I found it interesting that I saw as many pedestrians as cars out today in my mile-and-a-half amble. There’s a silver lining, I suppose.

And there are a few little groceries coming up in my yard and others.

Henbit

Henbit really is edible. I’ve snacked on the flowers myself a number of times. Check out Edible Wild Food for more information on which parts are safe to eat.

I’ve never researched magnolia trees, so I don’t know if they do anything other than look beautiful. If not, that’s enough. The blooms are starting to open.

Magnolia tree

The world continues to function, more or less. Humanity is only a part of it.

On Today’s Walk -Propogation Perhaps

 

Peonies raise their many tight fists toward the sky. Within a week, the blooms will burst open.

IMG_4471

 

A fun guy has found a place to hang out.

Fungi
At first glance, I thought this was a huge toad.

 

A maple tree really wants to propagate, but this doesn’t look like fertile ground to me.

IMG_4481

On Today’s Walk, Finally Spring Edition

We had a long, long, long, hard, hard, hard winter here. What walks I took were utilitarian and accomplished as quickly as possible, with no taking off of gloves to snap photos.
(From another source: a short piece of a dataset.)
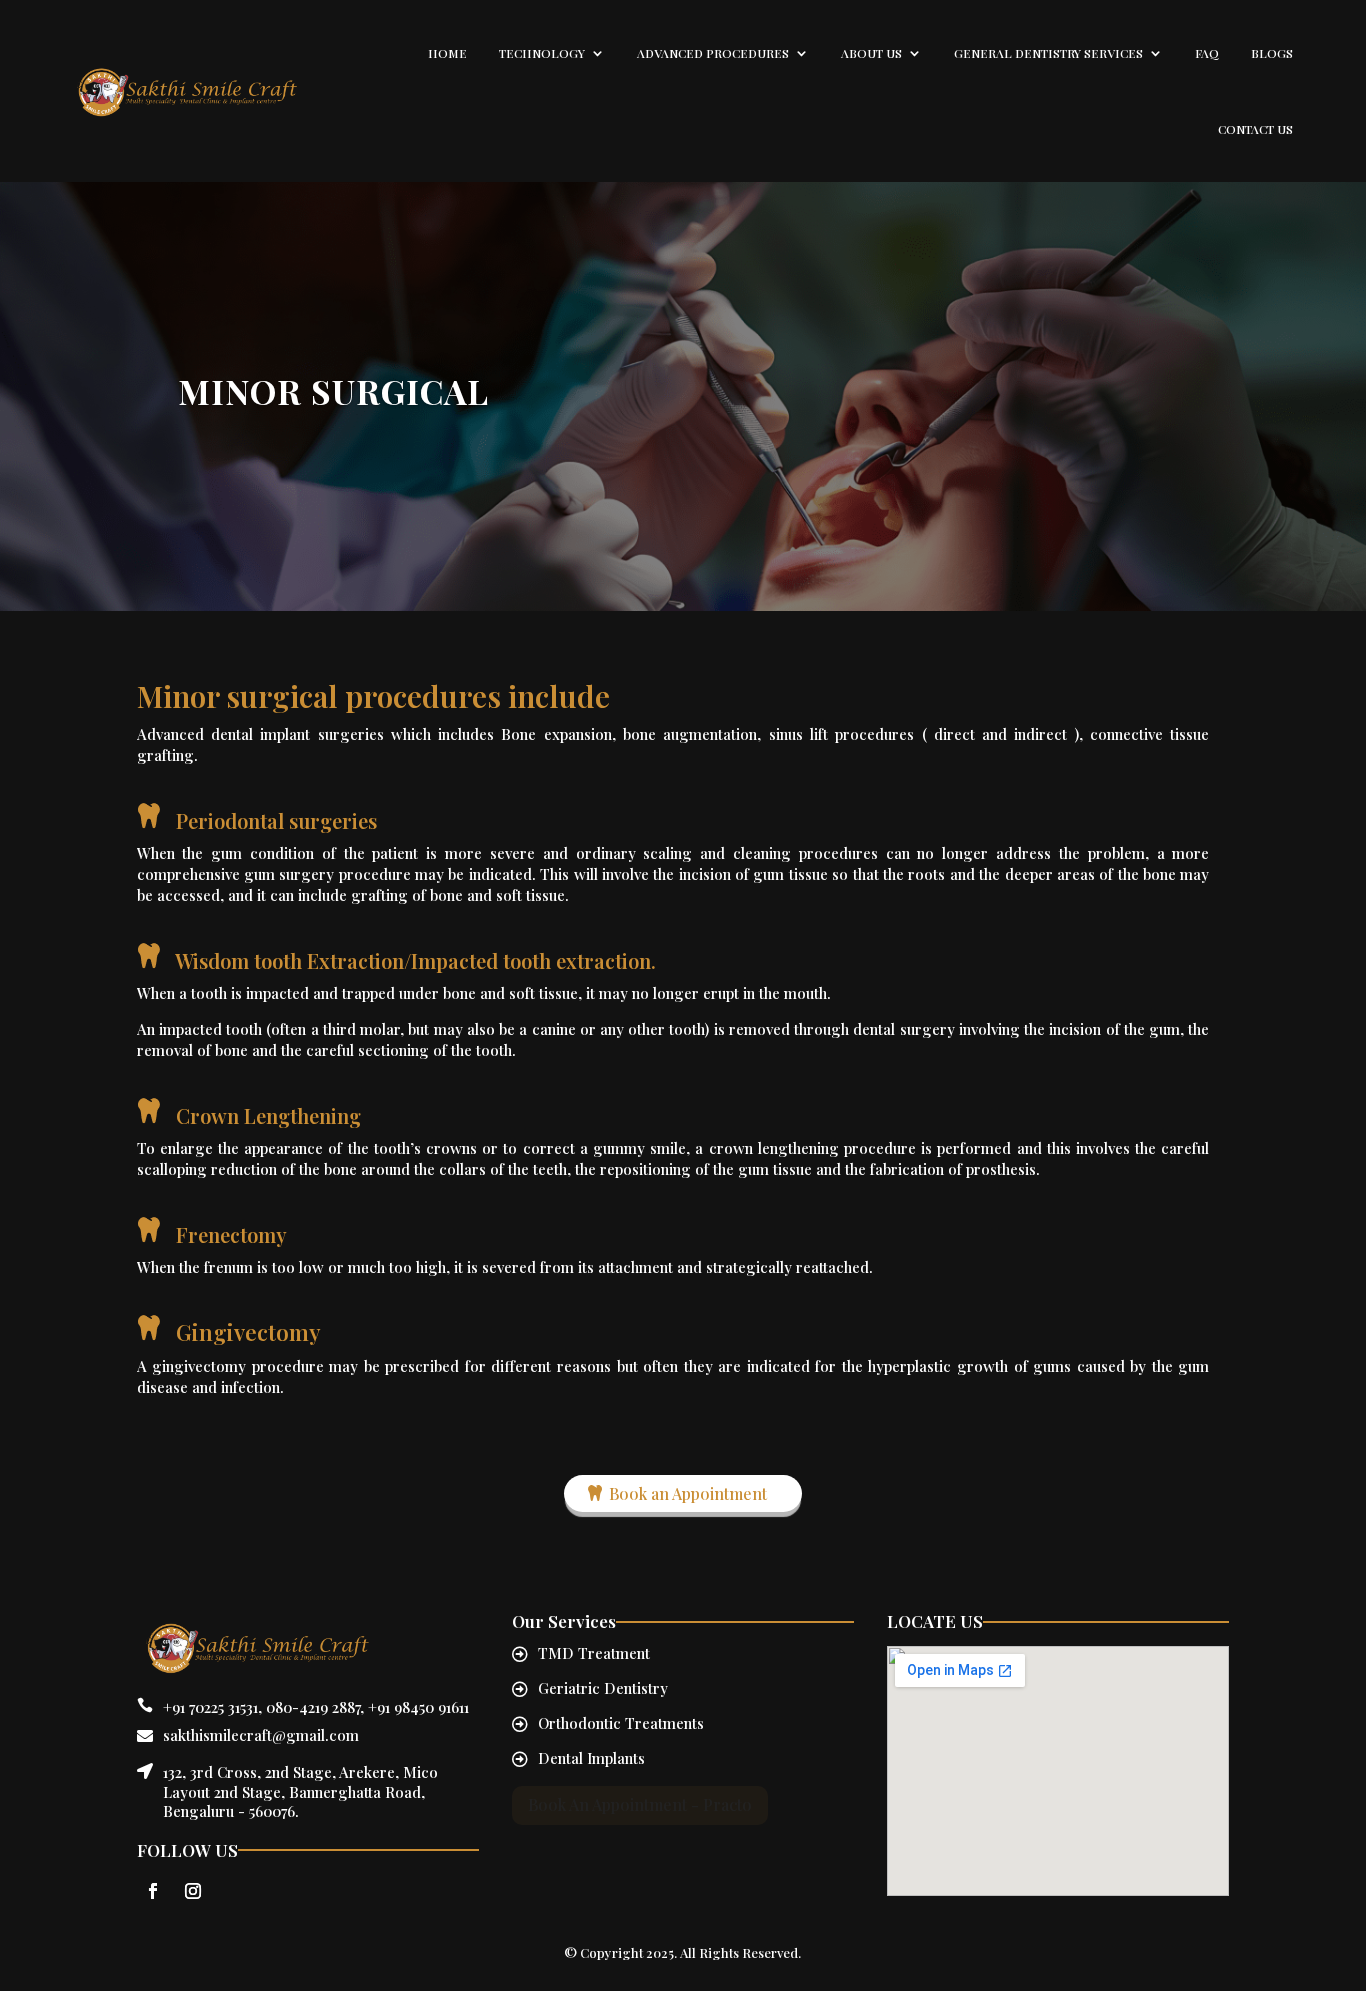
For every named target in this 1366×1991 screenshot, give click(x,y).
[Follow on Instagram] (193, 1891)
But spring has arrived at long last. I see color popping here and there, new blossoms, life re-emerging.

 

We hunkered down, endured through the gray and cold. Then one day, there were flowers.

Mid-April Rebellion

Here it is mid-April and a good chunk of the country is freeezzzziiiinng. That Laura Ingalls Wilder book, “The Long Winter” is going to need to be renamed “The Longish Winter” now that there’s this one to compare it to.

But I’m soldiering on. I’m participating in the 30 Days of Biking April challenge by walking every day and calling it 30 Days of Walking. I’m participating in National Poetry Writing Month, informally, by writing a poem every day but keeping most of them to myself instead of linking to the official site. I guess I have a hard time conforming or something. Which is a segue to a poem I am going to share.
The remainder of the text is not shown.